To analyze macrophage–colony-stimulating factor (M-CSF), a bone remodeling biomarker in the peri-miniscrew implant crevicular fluid (PMICF) after insertion and orthodontic loading.

Materials and Methods

This prospective study included 40 miniscrew implant (MSI) sites in 10 subjects undergoing fixed orthodontic mechanotherapy utilizing miniscrew anchorage. After dental alignment, miniscrews were inserted between the second premolar and first molar roots. After 21 days of insertion, MSIs were direct loaded with closed-coil springs (200 g force) for en masse retraction of anterior teeth. PMICF was collected with Periopaper™ strips from the gingival crevice around MSIs at six time points (T1–T6: 1 hour, 1 day, 21 days postinsertion, and 7, 21, and 42 days postloading). PMICF was quantified for M-CSF by enzyme-linked immunosorbent assay. Paired comparison of mean M-CSF concentrations before and after loading stages (T1–T6) was made using the Wilcoxon signed-rank test.

Results

The mean M-CSF concentration showed a significant peak at T3 (21 days postinsertion; 12.646 pg/mL; T1 vs T3: P < .0001). After orthodontic loading of miniscrews, M-CSF levels increased to 13.570 pg/mL at T4 (7 days after loading; T1 vs T4: P < .001) and maintained at a plateau to T5 (21 days postloading; 11.994 pg/mL). However, the difference between preloading and postloading was not statistically significant (T3 vs T4).

Conclusions

The maximum M-CSF activity around MSIs was observed at around 3 weeks of miniscrew insertion, suggesting underlying bone remodeling after surgical injury. However, orthodontic force on MSIs did not cause any significant surge in M-CSF levels postloading.

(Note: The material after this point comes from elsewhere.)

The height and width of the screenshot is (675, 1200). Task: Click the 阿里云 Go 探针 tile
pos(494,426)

Keywords: Macrophage–colony-stimulating factor; Miniscrew implant; Bone remodeling; Peri-miniscrew implant crevicular fluid; Biomarker

INTRODUCTION

As an anchorage device, the miniscrew implant (MSI) has attained prominence in current orthodontic practice. However, MSI stability has always been a concern for the orthodontist.

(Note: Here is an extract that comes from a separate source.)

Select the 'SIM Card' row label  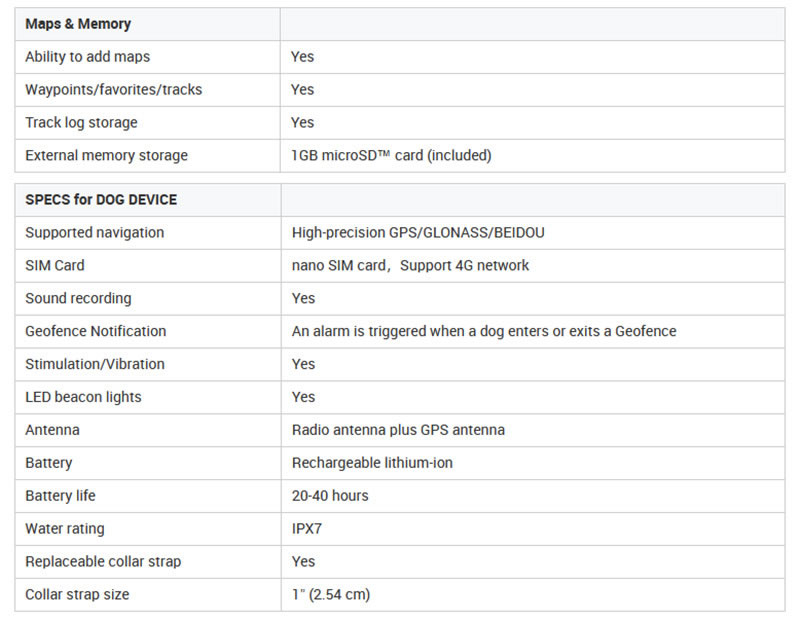point(55,265)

The failure rate of MSIs was reported at 14.3% (95% confidence interval [CI], 11.5–15.9%) in a recent metanalysis.1 There are multiple factors, such as insertion site, keratinization of attached gingiva, bone quality, loading protocol, and insertion technique, that influence the stability of temporary anchorage devices.2 Recently, research3 on the biological response around the implant site has been an area of significant investigation.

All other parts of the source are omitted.